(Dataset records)

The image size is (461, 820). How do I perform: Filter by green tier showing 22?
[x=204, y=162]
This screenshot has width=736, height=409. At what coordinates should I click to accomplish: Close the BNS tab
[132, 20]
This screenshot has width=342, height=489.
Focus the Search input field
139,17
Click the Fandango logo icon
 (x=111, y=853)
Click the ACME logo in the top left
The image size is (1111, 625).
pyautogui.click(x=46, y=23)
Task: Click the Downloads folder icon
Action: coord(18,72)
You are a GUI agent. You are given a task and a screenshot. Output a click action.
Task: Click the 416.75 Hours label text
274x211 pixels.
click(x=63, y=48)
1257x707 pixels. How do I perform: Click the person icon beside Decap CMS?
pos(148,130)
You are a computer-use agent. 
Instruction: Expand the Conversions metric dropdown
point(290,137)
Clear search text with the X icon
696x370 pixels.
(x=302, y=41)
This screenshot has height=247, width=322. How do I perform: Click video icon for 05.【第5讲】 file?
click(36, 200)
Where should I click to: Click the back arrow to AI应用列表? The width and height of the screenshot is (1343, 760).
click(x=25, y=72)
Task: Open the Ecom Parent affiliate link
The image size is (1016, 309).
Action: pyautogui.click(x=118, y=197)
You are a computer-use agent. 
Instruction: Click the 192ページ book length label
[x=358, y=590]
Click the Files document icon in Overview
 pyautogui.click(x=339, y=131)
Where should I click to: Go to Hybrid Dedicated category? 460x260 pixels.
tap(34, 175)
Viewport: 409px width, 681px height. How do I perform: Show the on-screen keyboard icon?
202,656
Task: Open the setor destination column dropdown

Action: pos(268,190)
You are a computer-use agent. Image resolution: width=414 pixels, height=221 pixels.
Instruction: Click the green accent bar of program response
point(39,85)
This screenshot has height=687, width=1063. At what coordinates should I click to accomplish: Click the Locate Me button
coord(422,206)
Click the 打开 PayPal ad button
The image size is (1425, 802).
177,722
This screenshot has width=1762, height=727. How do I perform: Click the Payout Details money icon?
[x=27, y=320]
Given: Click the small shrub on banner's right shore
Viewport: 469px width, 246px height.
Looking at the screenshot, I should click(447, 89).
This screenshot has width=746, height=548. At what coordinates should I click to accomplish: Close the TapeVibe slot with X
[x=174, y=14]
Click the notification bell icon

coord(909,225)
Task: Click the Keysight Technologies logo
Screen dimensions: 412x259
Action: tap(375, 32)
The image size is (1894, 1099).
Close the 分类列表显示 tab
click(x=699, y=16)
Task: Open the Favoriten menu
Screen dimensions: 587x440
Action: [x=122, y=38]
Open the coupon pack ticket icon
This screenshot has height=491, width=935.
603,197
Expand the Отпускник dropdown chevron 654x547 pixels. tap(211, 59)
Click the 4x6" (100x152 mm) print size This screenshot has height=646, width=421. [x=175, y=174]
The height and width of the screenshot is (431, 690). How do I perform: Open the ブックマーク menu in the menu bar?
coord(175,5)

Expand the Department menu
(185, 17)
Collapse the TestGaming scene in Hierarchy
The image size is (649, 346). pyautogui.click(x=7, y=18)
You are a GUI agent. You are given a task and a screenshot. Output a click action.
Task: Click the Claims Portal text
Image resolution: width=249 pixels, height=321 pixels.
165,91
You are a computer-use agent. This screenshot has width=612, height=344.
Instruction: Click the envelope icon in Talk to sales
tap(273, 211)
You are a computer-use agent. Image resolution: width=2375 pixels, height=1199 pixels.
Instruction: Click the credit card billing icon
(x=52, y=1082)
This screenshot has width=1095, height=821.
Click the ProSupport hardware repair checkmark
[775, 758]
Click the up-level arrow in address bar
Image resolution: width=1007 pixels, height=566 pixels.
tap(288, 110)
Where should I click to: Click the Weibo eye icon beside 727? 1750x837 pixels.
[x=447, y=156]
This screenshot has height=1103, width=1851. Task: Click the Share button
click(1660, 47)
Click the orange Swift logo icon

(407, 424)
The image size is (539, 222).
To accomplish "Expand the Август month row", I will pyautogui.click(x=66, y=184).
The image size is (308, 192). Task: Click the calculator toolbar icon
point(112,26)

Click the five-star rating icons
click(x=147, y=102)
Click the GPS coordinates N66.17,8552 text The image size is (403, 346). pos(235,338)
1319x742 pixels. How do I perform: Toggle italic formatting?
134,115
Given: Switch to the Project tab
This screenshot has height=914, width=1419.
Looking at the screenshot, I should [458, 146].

#### Problem description:
Can you echo each of the items above, line for line and character for character, without altering anything?

#### Response to this exercise:
The image size is (461, 820). How do I perform: Filter by green tier showing 22?
[x=204, y=162]
This screenshot has width=736, height=409. At what coordinates should I click to accomplish: Close the BNS tab
[132, 20]
This screenshot has width=342, height=489.
Focus the Search input field
139,17
Click the Fandango logo icon
 (x=111, y=853)
Click the ACME logo in the top left
The image size is (1111, 625).
pyautogui.click(x=46, y=23)
Task: Click the Downloads folder icon
Action: coord(18,72)
You are a GUI agent. You are given a task and a screenshot. Output a click action.
Task: Click the 416.75 Hours label text
274x211 pixels.
click(x=63, y=48)
1257x707 pixels. How do I perform: Click the person icon beside Decap CMS?
pos(148,130)
You are a computer-use agent. 
Instruction: Expand the Conversions metric dropdown
point(290,137)
Clear search text with the X icon
696x370 pixels.
(x=302, y=41)
This screenshot has height=247, width=322. How do I perform: Click video icon for 05.【第5讲】 file?
click(36, 200)
Where should I click to: Click the back arrow to AI应用列表? The width and height of the screenshot is (1343, 760).
click(x=25, y=72)
Task: Open the Ecom Parent affiliate link
The image size is (1016, 309).
Action: pyautogui.click(x=118, y=197)
You are a computer-use agent. 
Instruction: Click the 192ページ book length label
[x=358, y=590]
Click the Files document icon in Overview
 pyautogui.click(x=339, y=131)
Where should I click to: Go to Hybrid Dedicated category? 460x260 pixels.
tap(34, 175)
Viewport: 409px width, 681px height. How do I perform: Show the on-screen keyboard icon?
202,656
Task: Open the setor destination column dropdown

Action: pos(268,190)
You are a computer-use agent. Image resolution: width=414 pixels, height=221 pixels.
Instruction: Click the green accent bar of program response
point(39,85)
This screenshot has height=687, width=1063. At what coordinates should I click to accomplish: Click the Locate Me button
coord(422,206)
Click the 打开 PayPal ad button
The image size is (1425, 802).
177,722
This screenshot has width=1762, height=727. How do I perform: Click the Payout Details money icon?
[x=27, y=320]
Given: Click the small shrub on banner's right shore
Viewport: 469px width, 246px height.
Looking at the screenshot, I should click(447, 89).
This screenshot has width=746, height=548. At what coordinates should I click to accomplish: Close the TapeVibe slot with X
[x=174, y=14]
Click the notification bell icon

coord(909,225)
Task: Click the Keysight Technologies logo
Screen dimensions: 412x259
Action: tap(375, 32)
The image size is (1894, 1099).
Close the 分类列表显示 tab
click(x=699, y=16)
Task: Open the Favoriten menu
Screen dimensions: 587x440
Action: [x=122, y=38]
Open the coupon pack ticket icon
This screenshot has height=491, width=935.
603,197
Expand the Отпускник dropdown chevron 654x547 pixels. tap(211, 59)
Click the 4x6" (100x152 mm) print size This screenshot has height=646, width=421. [x=175, y=174]
The height and width of the screenshot is (431, 690). How do I perform: Open the ブックマーク menu in the menu bar?
coord(175,5)

Expand the Department menu
(185, 17)
Collapse the TestGaming scene in Hierarchy
The image size is (649, 346). pyautogui.click(x=7, y=18)
You are a GUI agent. You are given a task and a screenshot. Output a click action.
Task: Click the Claims Portal text
Image resolution: width=249 pixels, height=321 pixels.
165,91
You are a computer-use agent. This screenshot has width=612, height=344.
Instruction: Click the envelope icon in Talk to sales
tap(273, 211)
You are a computer-use agent. Image resolution: width=2375 pixels, height=1199 pixels.
Instruction: Click the credit card billing icon
(x=52, y=1082)
This screenshot has width=1095, height=821.
Click the ProSupport hardware repair checkmark
[775, 758]
Click the up-level arrow in address bar
Image resolution: width=1007 pixels, height=566 pixels.
tap(288, 110)
Where should I click to: Click the Weibo eye icon beside 727? 1750x837 pixels.
[x=447, y=156]
This screenshot has height=1103, width=1851. Task: Click the Share button
click(1660, 47)
Click the orange Swift logo icon

(407, 424)
The image size is (539, 222).
To accomplish "Expand the Август month row", I will pyautogui.click(x=66, y=184).
The image size is (308, 192). Task: Click the calculator toolbar icon
point(112,26)

Click the five-star rating icons
click(x=147, y=102)
Click the GPS coordinates N66.17,8552 text The image size is (403, 346). pos(235,338)
1319x742 pixels. How do I perform: Toggle italic formatting?
134,115
Given: Switch to the Project tab
This screenshot has height=914, width=1419.
Looking at the screenshot, I should [458, 146].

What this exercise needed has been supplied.